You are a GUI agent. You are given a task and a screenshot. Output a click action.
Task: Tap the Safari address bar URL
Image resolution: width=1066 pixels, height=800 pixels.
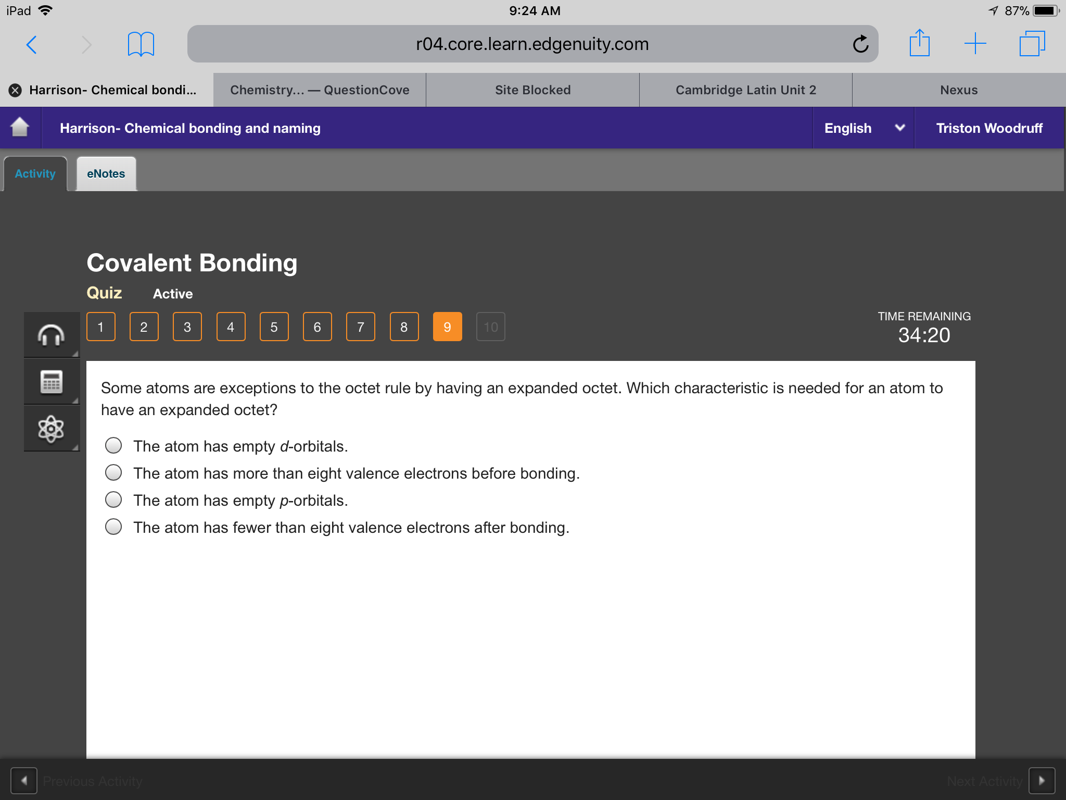tap(532, 44)
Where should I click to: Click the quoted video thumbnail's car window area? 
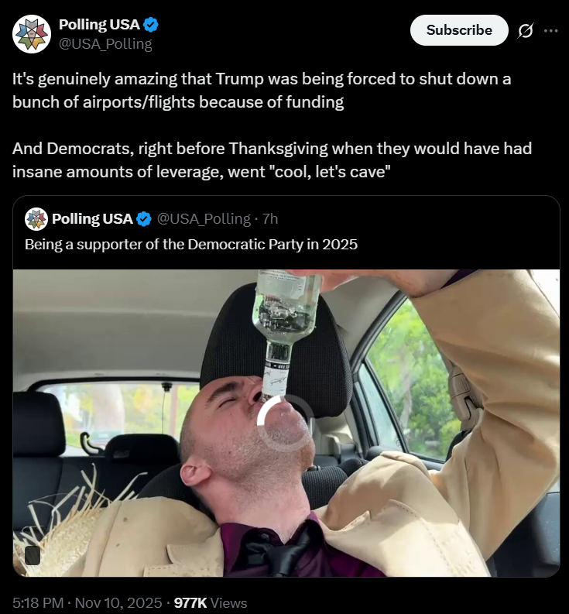tap(410, 382)
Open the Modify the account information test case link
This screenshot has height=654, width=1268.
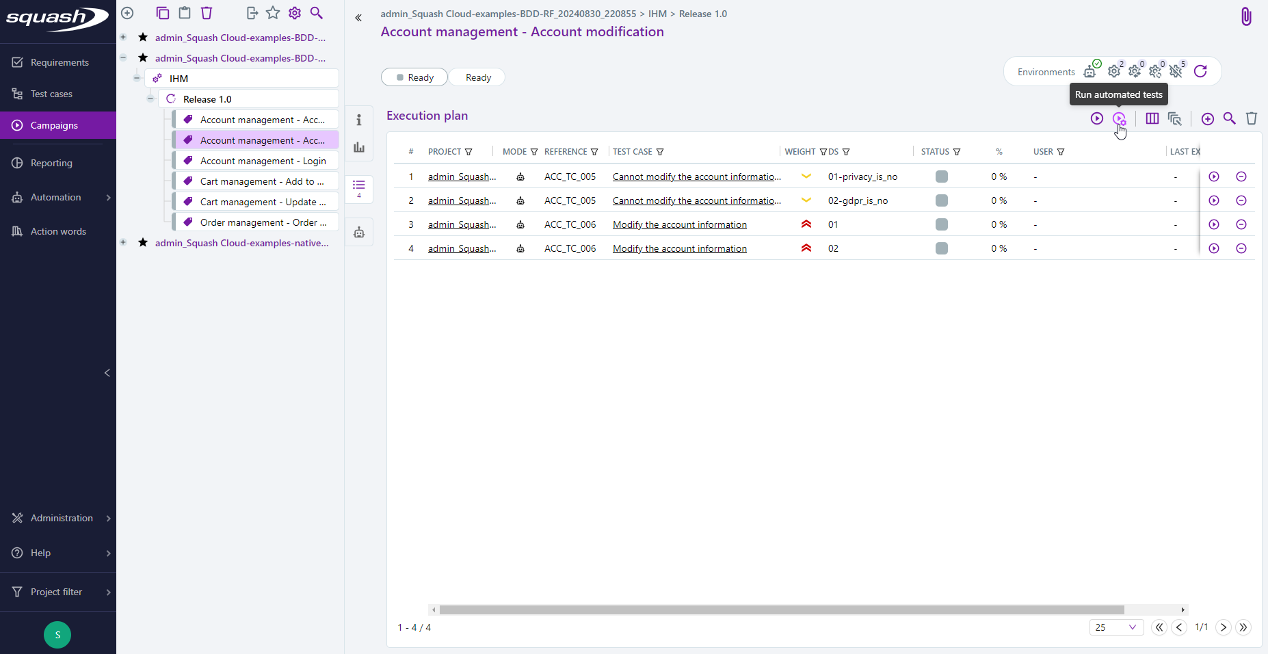click(678, 224)
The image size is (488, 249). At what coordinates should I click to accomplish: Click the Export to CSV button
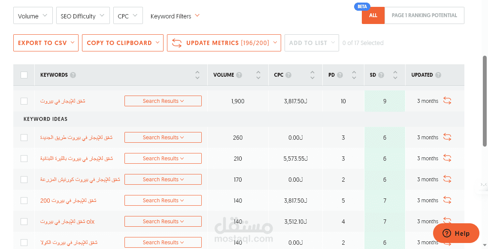point(46,43)
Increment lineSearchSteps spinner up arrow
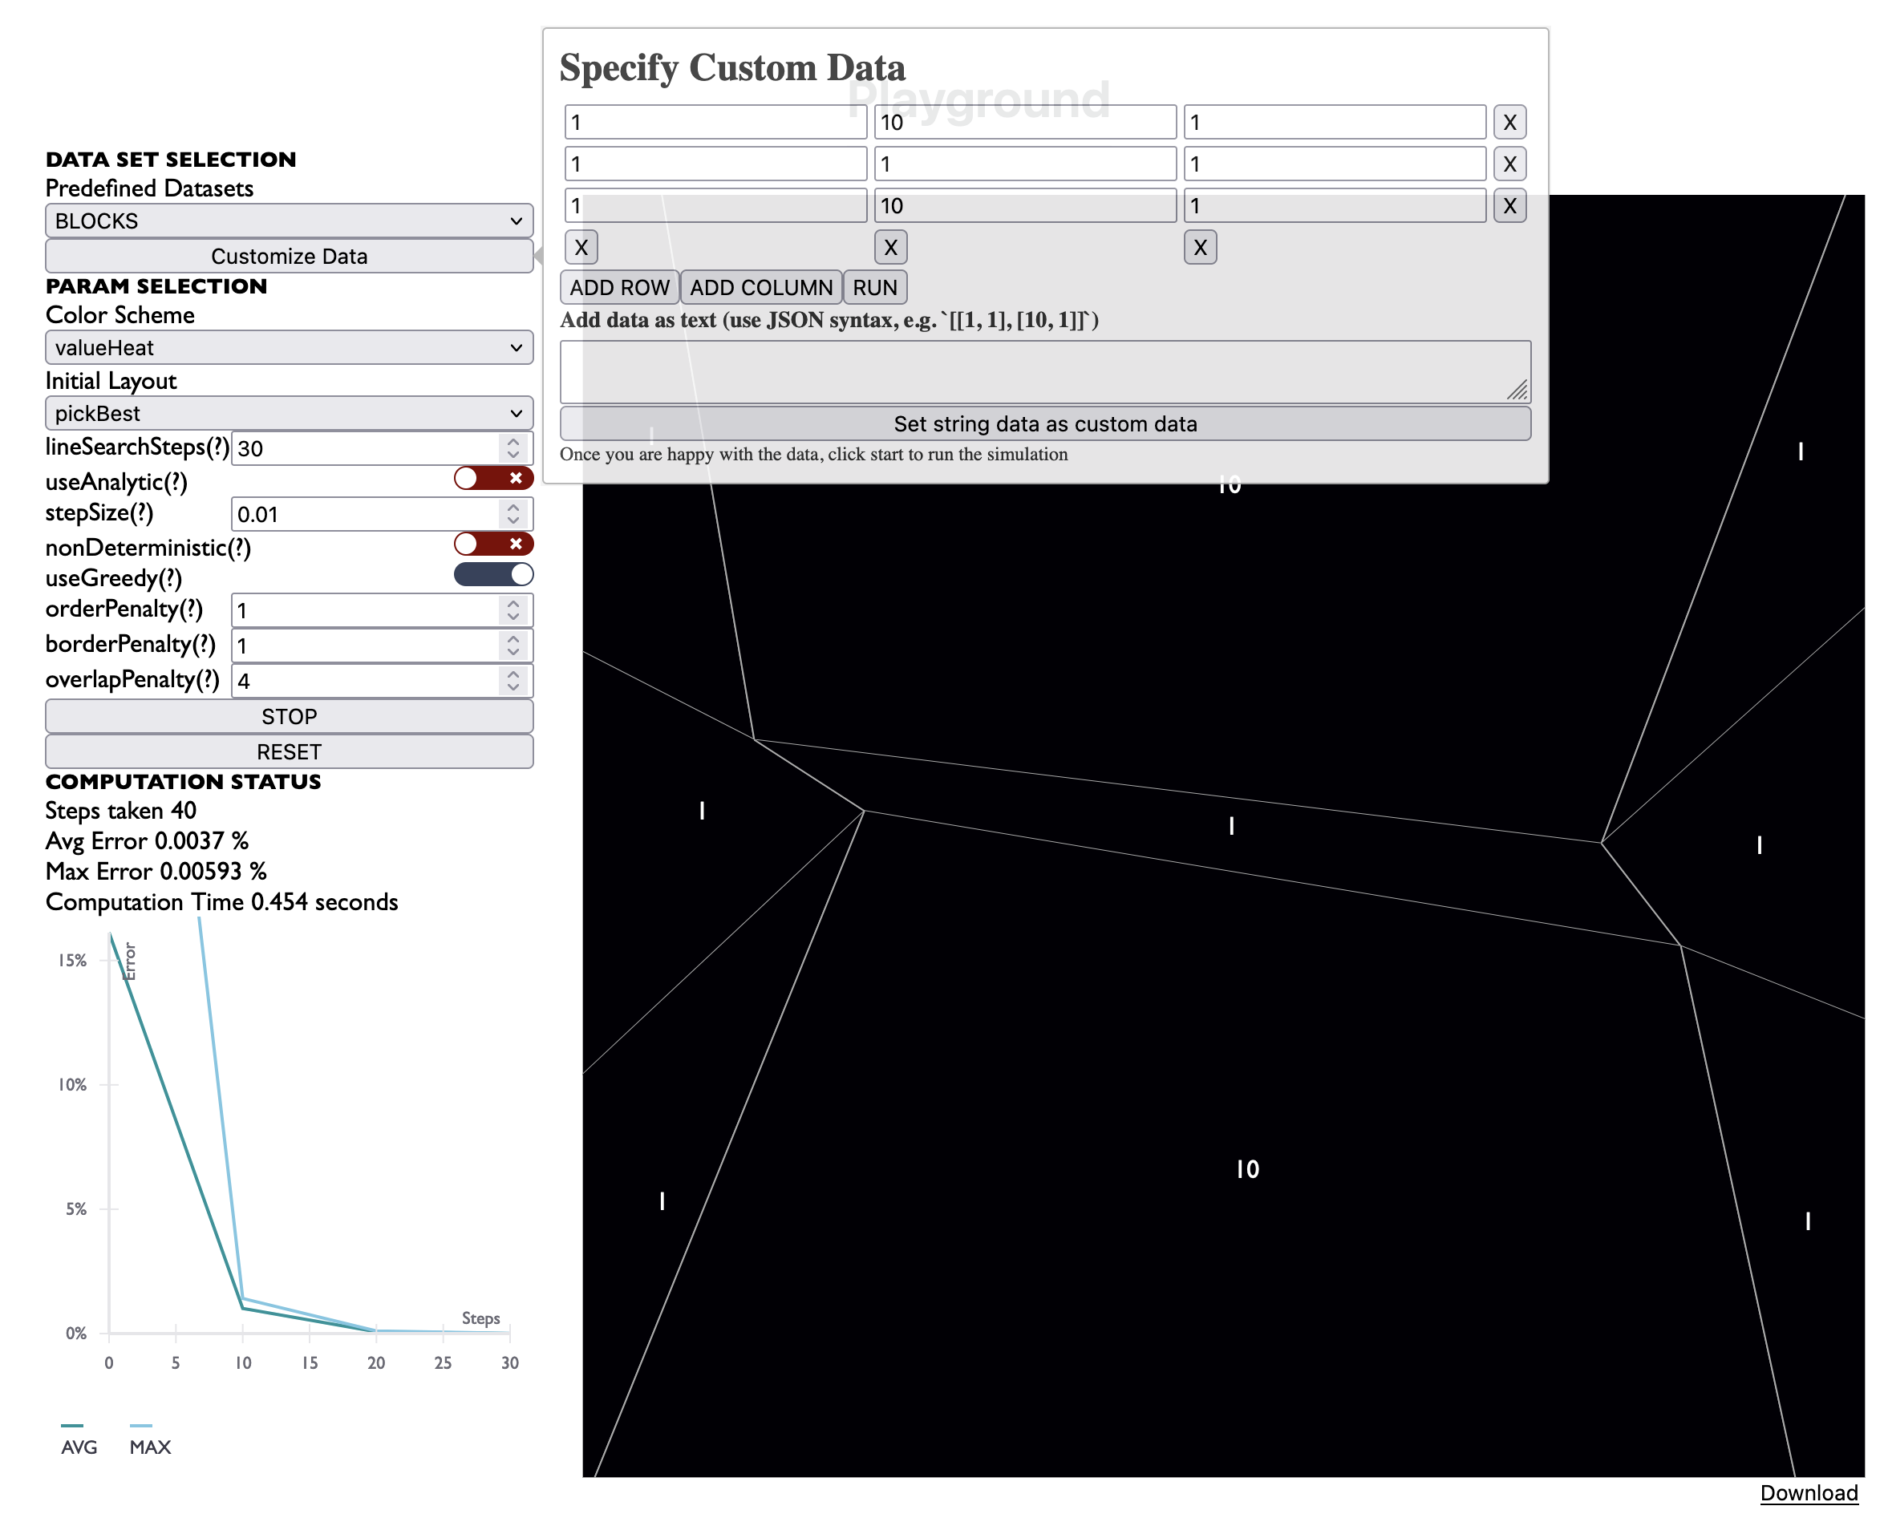 tap(516, 443)
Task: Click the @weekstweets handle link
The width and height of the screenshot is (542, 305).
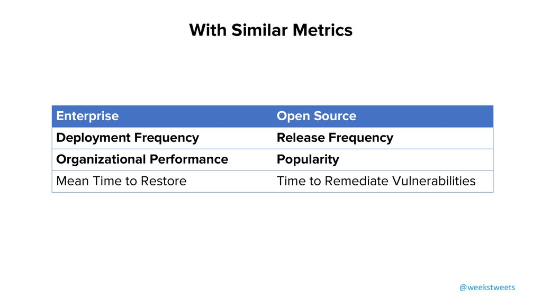Action: click(487, 287)
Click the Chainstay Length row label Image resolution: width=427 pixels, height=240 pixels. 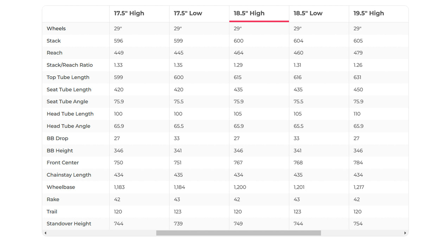pos(69,175)
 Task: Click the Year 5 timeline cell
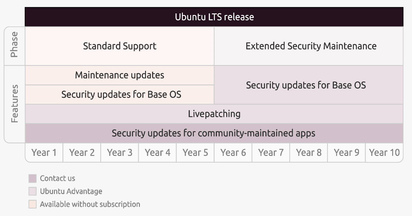[195, 153]

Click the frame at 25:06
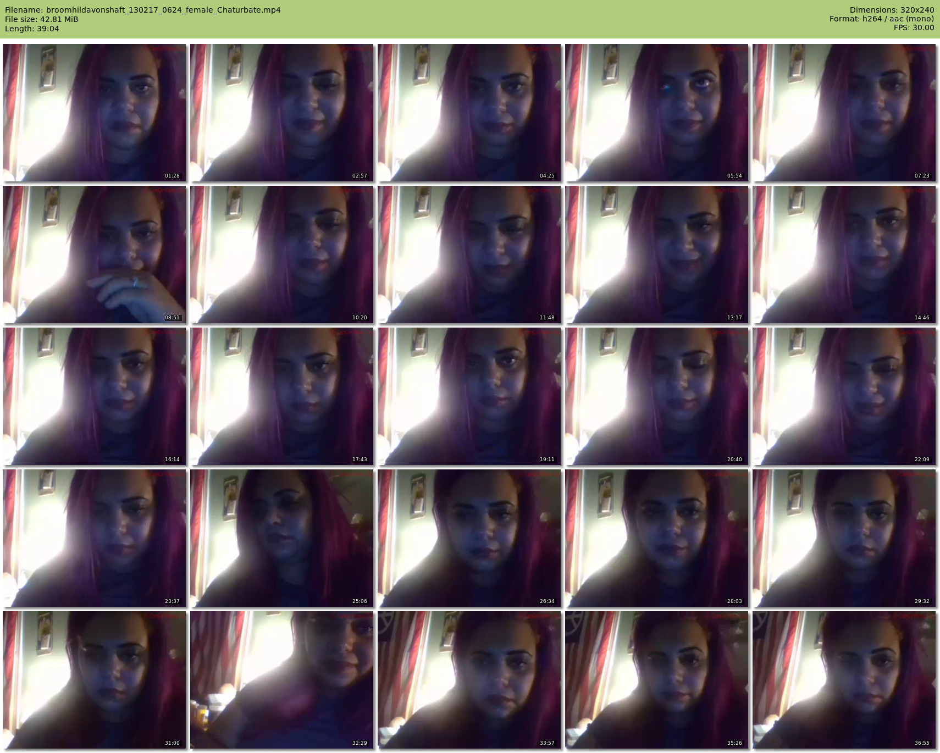coord(282,538)
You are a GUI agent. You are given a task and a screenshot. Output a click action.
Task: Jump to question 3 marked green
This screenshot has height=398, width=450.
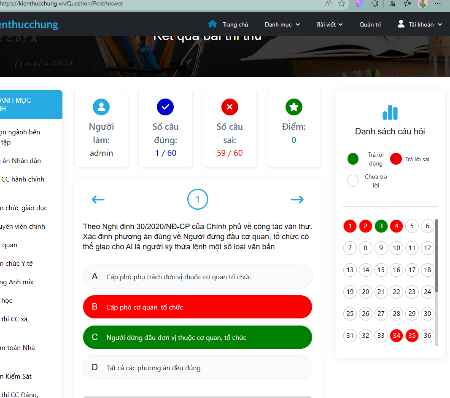(381, 226)
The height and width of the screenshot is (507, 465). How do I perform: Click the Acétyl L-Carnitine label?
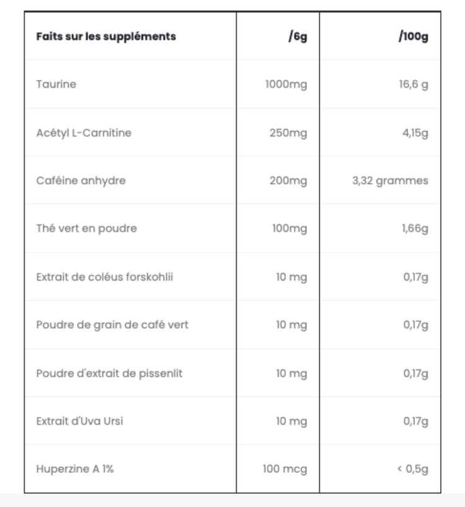(x=84, y=133)
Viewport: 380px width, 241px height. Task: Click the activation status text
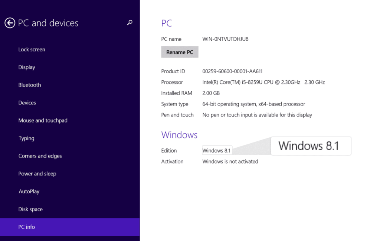coord(230,161)

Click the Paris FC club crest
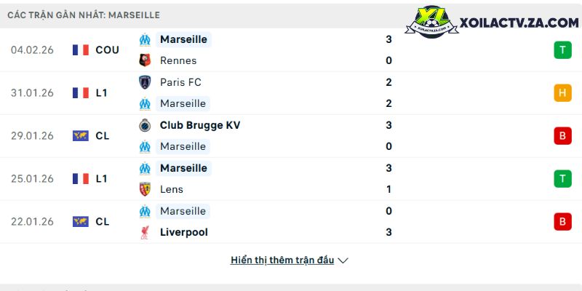pyautogui.click(x=145, y=82)
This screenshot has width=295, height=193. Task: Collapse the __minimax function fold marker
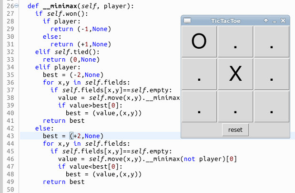(17, 6)
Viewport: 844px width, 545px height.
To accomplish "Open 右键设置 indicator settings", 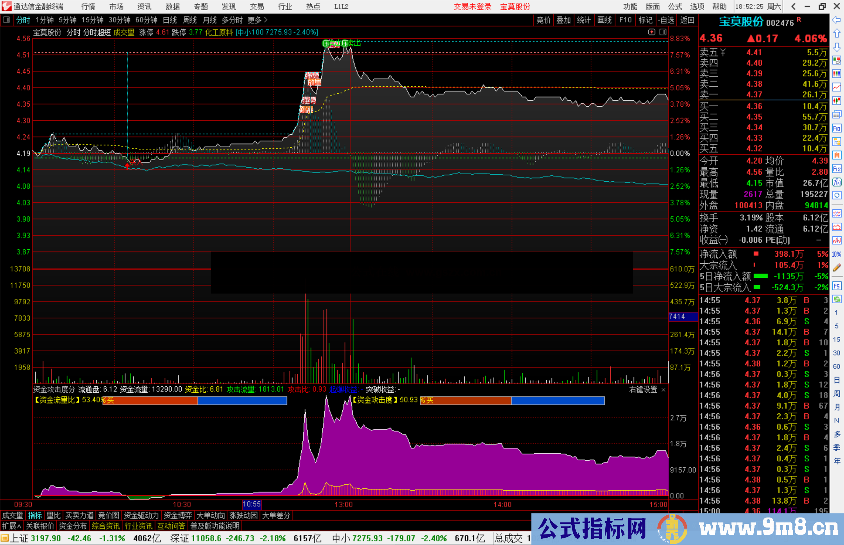I will coord(643,390).
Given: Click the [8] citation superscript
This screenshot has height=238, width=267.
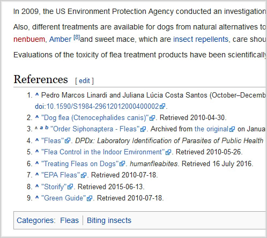Looking at the screenshot, I should click(77, 38).
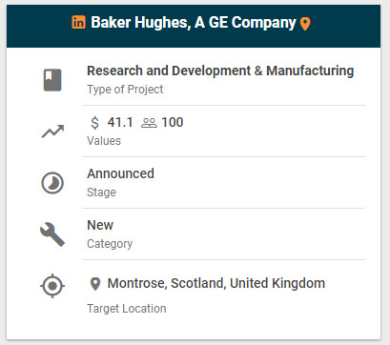
Task: Click the Announced stage value
Action: click(x=120, y=173)
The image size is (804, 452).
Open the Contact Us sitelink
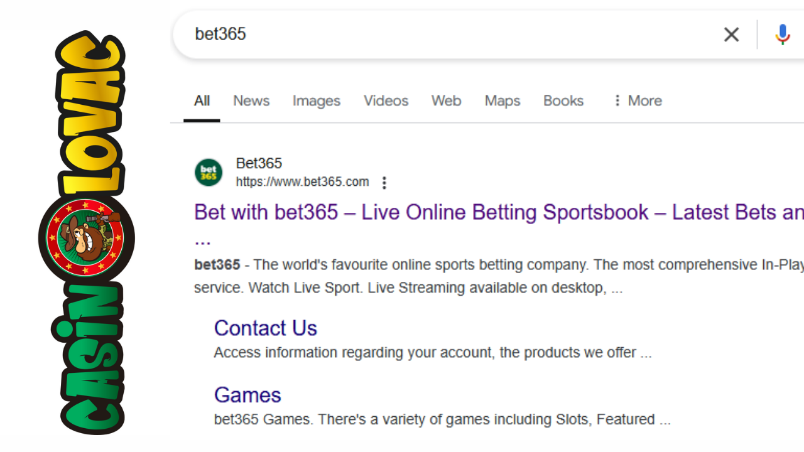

• Requirements:
Could you output the items above exactly, starting at the line that contains "The image size is (804, 452)." and ending at the end of the items, leaving out the pictures?

• Response:
The image size is (804, 452).
Open the Contact Us sitelink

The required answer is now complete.